▶ **YOUR OBJECTIVE**: Only the lines from the one holding "Instruction: Enable Facetable" through the end of the records below are to be reproduced exactly, and pictures are to be omitted.

▶ **DATA FOR ANALYSIS**:
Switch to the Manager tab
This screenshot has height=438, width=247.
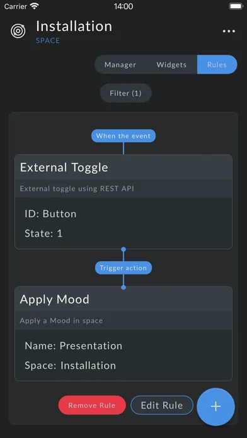point(120,65)
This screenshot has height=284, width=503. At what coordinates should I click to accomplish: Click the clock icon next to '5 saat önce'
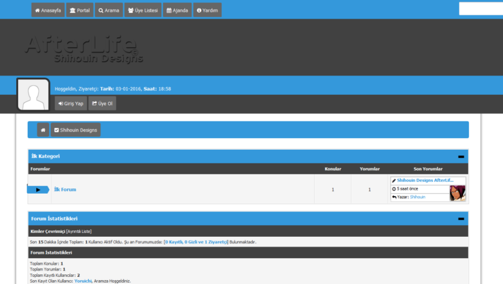coord(393,188)
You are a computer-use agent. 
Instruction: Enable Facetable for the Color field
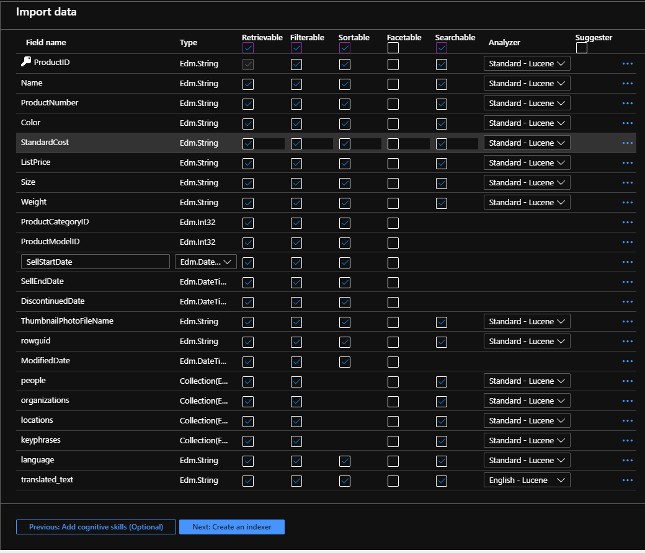(x=393, y=123)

▶ **YOUR RESPONSE**:
Instruction: Enable Facetable for the Color field
(x=393, y=123)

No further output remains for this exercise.